Western ecosystem: ChatGPT, Claude, Gemini, Perplexity — dominant in the US, India, Brazil, UK
Chinese ecosystem: DeepSeek, Doubao, Kimi — DeepSeek splits its traffic: 33.5% China, 7.1% Russia, 6.6% US
Russian ecosystem: Yandex Browser with Alice AI (71 million monthly users), Sber's GigaChat — emerged after 2022 sanctions, roughly 2 years behind China's curve
And which country uses AI the most per person? Not the US — it ranks #20. Singapore, the UAE, and Hong Kong top the per-capita AI adoption index.
AI is disappearing into the apps you already use
The most important trend might be the hardest to measure. AI is increasingly embedded inside existing tools rather than sold as standalone products. Anthropic launched Claude inside Excel and PowerPoint. ChatGPT plugged into Excel. Google wove Gemini into Docs, Sheets, Gmail, and Meet.
The clearest example: Notion debuted on the list this edition. Its AI adoption rate among paying users jumped from 20% to 50% in a single year — and AI features now account for roughly half the company's revenue.
The report's authors flag this as a measurement problem: "Our rankings increasingly undercount the AI products people use most." People using Claude Code (which hit $1 billion in annualized revenue in just 6 months) or AI features in Google Sheets don't show up in website traffic or app download numbers.
AI agents are here — but not quite mainstream
AI agents (programs that autonomously complete tasks on your behalf) are the fastest-growing category, but they still require some technical knowledge. OpenClaw — an open-source personal AI assistant — went from a side project to the most-starred project on GitHub in early 2026, surpassing React and Linux. OpenAI acquired it in February.
Vibe coding platforms (tools that let you build apps by describing what you want in plain English) like Lovable and Replit saw their traffic growth slow from the initial explosion, but revenue keeps climbing — suggesting fewer, more serious users who pay more.

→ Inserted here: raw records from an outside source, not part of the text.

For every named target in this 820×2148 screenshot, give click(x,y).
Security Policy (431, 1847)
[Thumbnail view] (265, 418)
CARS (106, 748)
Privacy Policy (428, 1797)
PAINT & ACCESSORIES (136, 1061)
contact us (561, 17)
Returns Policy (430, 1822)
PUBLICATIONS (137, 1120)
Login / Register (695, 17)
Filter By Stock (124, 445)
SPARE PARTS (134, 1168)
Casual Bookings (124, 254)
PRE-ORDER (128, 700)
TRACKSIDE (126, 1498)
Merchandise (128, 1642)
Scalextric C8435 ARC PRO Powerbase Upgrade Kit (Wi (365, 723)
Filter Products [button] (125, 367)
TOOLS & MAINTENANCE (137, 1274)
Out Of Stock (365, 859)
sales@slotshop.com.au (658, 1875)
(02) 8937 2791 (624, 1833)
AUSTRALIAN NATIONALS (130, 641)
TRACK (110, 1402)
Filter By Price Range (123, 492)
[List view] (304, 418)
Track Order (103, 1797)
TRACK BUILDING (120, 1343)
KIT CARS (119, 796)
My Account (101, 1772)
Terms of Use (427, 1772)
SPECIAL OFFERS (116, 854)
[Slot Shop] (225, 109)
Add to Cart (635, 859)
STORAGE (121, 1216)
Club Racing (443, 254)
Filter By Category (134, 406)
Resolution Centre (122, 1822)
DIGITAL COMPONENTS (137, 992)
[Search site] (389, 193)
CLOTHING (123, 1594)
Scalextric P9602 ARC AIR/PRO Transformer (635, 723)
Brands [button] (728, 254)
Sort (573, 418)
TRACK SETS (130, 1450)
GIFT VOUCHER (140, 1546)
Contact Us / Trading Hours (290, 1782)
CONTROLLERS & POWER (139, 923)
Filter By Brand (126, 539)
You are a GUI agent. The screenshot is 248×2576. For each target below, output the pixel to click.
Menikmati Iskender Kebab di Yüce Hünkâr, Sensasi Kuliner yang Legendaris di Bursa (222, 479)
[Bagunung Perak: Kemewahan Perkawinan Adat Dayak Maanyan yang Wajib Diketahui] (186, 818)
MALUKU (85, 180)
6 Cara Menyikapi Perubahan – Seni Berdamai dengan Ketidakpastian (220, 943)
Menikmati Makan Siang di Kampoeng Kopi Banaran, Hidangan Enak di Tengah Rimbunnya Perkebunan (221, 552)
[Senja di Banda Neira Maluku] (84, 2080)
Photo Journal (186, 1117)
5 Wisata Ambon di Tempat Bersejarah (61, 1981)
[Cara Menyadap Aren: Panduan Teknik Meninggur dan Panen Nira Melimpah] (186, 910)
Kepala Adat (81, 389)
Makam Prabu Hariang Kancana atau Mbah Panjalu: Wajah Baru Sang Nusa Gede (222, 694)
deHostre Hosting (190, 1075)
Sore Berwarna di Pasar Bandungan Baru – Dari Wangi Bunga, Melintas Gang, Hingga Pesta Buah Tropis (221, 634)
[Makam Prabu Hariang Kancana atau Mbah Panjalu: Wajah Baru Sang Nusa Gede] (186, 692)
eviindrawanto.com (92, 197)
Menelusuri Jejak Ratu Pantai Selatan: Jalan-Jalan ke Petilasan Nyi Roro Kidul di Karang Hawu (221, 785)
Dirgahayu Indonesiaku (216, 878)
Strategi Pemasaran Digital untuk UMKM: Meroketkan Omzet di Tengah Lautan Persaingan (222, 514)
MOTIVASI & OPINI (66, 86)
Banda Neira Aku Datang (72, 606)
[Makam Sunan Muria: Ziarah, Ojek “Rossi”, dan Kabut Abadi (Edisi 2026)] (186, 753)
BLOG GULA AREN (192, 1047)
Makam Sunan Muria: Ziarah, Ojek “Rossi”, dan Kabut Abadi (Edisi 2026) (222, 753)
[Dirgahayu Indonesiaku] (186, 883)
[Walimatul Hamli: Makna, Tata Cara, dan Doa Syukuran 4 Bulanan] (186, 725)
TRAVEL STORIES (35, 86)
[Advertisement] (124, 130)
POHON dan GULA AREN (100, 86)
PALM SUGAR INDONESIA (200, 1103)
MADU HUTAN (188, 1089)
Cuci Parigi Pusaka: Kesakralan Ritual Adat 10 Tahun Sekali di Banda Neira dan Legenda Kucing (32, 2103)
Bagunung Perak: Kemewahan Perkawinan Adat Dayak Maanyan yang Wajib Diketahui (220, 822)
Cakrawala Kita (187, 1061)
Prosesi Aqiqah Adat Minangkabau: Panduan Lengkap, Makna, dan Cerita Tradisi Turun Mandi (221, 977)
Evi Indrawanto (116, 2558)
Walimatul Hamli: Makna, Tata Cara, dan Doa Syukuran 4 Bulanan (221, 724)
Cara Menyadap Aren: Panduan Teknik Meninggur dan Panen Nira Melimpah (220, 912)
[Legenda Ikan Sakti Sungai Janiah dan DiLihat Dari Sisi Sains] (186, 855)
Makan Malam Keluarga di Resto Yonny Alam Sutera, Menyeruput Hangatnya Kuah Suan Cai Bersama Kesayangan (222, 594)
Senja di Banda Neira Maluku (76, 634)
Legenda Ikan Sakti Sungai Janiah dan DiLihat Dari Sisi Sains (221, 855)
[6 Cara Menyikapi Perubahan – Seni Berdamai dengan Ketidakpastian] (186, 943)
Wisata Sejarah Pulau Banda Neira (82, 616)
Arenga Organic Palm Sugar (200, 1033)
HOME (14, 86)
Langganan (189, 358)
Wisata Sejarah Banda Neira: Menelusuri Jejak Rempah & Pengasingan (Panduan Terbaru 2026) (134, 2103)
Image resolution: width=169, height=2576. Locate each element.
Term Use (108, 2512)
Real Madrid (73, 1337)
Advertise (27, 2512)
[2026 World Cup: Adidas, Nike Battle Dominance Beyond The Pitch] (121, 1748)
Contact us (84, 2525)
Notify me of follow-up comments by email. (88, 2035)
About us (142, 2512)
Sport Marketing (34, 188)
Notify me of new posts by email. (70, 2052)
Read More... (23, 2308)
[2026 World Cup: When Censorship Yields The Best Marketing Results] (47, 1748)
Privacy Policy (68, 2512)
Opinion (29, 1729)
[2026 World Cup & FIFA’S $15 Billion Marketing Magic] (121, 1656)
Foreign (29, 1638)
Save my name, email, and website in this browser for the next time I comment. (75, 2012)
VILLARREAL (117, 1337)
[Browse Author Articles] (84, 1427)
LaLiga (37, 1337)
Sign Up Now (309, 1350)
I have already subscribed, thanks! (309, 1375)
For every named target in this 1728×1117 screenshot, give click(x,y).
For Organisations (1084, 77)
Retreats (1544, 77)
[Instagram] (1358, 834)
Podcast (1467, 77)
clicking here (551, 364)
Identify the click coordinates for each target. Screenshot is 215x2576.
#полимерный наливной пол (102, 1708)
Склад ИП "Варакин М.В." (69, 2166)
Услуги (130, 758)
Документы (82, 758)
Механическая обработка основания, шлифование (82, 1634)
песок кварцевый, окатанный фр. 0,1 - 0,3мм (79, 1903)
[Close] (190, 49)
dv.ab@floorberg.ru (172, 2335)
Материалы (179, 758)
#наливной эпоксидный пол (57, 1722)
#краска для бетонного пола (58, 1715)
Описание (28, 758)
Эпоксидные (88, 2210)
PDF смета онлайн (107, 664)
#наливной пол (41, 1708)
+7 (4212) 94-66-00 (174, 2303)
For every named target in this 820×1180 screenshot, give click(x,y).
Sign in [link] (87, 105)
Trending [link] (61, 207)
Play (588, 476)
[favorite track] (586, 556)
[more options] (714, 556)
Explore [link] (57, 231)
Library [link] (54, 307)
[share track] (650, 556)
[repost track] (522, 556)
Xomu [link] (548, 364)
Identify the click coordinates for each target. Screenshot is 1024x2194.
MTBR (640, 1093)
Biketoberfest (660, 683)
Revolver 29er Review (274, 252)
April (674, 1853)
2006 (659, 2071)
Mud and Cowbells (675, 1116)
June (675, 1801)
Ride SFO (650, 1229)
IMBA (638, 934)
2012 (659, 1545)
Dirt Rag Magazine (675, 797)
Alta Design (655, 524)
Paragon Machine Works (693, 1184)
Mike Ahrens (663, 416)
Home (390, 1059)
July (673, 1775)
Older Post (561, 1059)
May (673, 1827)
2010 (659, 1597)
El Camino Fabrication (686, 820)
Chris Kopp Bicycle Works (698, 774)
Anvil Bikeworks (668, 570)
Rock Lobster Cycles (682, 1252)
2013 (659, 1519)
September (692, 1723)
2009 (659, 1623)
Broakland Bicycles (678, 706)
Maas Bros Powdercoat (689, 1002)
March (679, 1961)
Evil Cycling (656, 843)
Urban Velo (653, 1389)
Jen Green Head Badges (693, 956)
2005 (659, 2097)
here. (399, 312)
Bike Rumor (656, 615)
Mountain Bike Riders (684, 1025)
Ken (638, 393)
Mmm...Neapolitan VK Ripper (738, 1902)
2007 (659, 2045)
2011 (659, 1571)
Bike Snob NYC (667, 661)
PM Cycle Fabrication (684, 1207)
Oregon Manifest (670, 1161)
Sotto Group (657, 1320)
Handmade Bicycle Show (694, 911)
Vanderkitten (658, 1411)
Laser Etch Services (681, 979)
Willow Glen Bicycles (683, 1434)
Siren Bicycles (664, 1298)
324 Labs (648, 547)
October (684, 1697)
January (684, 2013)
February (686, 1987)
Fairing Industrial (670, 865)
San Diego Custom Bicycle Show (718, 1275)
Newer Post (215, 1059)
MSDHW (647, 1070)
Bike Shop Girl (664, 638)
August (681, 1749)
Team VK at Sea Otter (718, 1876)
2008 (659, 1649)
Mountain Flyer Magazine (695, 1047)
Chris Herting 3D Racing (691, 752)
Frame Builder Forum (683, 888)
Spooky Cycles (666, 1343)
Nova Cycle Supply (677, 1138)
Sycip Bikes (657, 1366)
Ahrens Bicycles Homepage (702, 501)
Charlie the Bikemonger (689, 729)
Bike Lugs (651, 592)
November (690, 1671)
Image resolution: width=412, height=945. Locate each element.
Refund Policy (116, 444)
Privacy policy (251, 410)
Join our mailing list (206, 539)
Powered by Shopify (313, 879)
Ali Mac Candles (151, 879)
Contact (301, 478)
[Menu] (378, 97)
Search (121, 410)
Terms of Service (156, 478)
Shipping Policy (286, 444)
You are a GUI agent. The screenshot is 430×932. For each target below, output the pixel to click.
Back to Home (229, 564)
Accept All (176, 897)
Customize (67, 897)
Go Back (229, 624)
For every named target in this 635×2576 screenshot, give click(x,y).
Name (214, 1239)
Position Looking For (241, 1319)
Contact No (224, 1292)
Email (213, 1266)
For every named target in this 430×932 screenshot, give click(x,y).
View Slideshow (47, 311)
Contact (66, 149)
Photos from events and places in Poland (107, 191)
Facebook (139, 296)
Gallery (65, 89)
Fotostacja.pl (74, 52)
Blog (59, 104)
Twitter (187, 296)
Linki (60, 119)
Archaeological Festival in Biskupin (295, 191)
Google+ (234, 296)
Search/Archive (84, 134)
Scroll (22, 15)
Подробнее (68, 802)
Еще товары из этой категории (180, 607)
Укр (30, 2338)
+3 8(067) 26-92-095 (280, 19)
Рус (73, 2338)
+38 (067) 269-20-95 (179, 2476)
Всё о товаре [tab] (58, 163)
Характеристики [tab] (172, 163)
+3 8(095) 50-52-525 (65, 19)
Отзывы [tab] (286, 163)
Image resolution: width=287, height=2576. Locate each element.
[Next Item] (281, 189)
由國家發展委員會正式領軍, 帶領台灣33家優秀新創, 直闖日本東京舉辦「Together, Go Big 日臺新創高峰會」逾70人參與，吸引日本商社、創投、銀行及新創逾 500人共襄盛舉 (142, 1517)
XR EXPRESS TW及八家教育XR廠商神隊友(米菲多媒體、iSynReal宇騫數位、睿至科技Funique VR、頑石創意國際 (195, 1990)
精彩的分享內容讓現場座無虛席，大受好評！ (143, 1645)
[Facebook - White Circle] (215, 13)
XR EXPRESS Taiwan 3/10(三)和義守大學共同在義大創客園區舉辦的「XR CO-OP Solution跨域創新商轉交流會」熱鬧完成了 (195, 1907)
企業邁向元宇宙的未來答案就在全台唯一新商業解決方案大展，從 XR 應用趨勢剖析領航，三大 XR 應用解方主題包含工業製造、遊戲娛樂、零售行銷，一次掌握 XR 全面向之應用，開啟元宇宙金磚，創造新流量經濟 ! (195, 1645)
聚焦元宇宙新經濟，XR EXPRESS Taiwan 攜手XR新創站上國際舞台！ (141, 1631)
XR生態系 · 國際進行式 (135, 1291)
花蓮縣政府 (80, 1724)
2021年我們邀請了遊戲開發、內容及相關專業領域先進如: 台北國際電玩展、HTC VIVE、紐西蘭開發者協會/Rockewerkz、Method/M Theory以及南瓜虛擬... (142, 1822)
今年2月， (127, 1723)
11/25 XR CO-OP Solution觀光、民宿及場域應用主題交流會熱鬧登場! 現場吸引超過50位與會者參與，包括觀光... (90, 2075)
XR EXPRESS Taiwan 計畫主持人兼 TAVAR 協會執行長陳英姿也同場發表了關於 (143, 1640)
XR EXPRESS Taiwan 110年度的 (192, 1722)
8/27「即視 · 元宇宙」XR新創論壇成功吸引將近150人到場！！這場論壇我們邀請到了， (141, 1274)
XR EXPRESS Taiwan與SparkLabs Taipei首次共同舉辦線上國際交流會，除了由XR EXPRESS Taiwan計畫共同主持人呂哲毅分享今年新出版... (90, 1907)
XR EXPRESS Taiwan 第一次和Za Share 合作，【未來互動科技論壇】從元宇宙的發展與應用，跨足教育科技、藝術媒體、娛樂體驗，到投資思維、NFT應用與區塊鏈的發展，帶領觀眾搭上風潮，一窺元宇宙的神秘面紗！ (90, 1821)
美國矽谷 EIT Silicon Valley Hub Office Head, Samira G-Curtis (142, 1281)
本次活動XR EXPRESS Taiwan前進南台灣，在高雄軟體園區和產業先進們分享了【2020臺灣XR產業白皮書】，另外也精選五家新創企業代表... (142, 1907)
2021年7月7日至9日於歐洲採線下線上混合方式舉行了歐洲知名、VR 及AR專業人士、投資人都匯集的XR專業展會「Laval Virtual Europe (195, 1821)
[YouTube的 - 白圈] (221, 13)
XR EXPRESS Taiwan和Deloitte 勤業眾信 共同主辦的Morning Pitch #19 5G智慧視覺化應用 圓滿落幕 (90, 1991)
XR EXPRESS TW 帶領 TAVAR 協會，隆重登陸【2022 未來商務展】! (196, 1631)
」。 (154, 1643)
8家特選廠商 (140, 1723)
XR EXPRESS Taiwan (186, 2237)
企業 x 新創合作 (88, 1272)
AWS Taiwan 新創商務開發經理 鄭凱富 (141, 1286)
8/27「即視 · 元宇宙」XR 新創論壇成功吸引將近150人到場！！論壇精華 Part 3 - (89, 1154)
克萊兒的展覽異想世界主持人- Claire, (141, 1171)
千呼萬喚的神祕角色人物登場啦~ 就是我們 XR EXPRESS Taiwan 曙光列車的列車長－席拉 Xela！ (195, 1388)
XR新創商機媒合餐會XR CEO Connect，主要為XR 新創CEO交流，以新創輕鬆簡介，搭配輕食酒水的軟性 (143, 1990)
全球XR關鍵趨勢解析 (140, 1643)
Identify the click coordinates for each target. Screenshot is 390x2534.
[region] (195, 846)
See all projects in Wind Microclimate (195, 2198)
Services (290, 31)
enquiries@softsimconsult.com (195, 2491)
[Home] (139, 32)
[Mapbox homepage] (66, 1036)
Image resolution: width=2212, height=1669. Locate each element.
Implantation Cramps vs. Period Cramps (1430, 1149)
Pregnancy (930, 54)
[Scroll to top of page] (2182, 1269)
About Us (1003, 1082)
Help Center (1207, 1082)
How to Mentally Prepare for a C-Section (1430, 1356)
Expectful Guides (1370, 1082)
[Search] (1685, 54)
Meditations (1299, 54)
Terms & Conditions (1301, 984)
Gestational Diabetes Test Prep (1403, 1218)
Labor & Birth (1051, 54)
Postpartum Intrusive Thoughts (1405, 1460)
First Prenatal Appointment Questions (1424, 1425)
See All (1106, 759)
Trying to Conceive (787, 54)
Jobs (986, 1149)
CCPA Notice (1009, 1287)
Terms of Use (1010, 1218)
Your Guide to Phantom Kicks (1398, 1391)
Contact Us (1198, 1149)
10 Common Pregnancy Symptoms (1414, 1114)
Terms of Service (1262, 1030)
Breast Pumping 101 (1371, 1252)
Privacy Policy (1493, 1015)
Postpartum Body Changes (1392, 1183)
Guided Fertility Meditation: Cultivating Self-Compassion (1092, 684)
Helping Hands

ChatGPT vs Claude: two very different strategies
The report reveals a fascinating split in how the two biggest AI companies are building their platforms:
ChatGPT's strategy: become a super-app. It now has 220 apps across 13 categories — including Expedia for travel, Instacart for groceries, Zillow for housing. Sam Altman wants "Sign in with ChatGPT" to become a universal identity layer.
Claude's strategy: serve professionals. It has ~160 curated connectors plus ~50 community MCP servers, focused on financial terminals (PitchBook, FactSet, Moody's), developer tools (Sentry, Supabase), and scientific databases (PubMed, Clinical Trials).
Only 41 apps overlap between both platforms — that's just 11% of their combined catalogs. The two are building entirely different ecosystems.
What this means if you're choosing an AI assistant
If you need an AI that does a little of everything — shopping, booking, daily tasks — ChatGPT's super-app approach is pulling ahead. If you do specialized work in finance, development, or research, Claude's professional integrations may serve you better. And if you're in the creative space, standalone tools are losing ground fast to built-in features in the platforms you already pay for.
The bottom line from a16z's data: the AI market is no longer about which chatbot is smartest. It's about which one becomes the most useful part of your daily routine.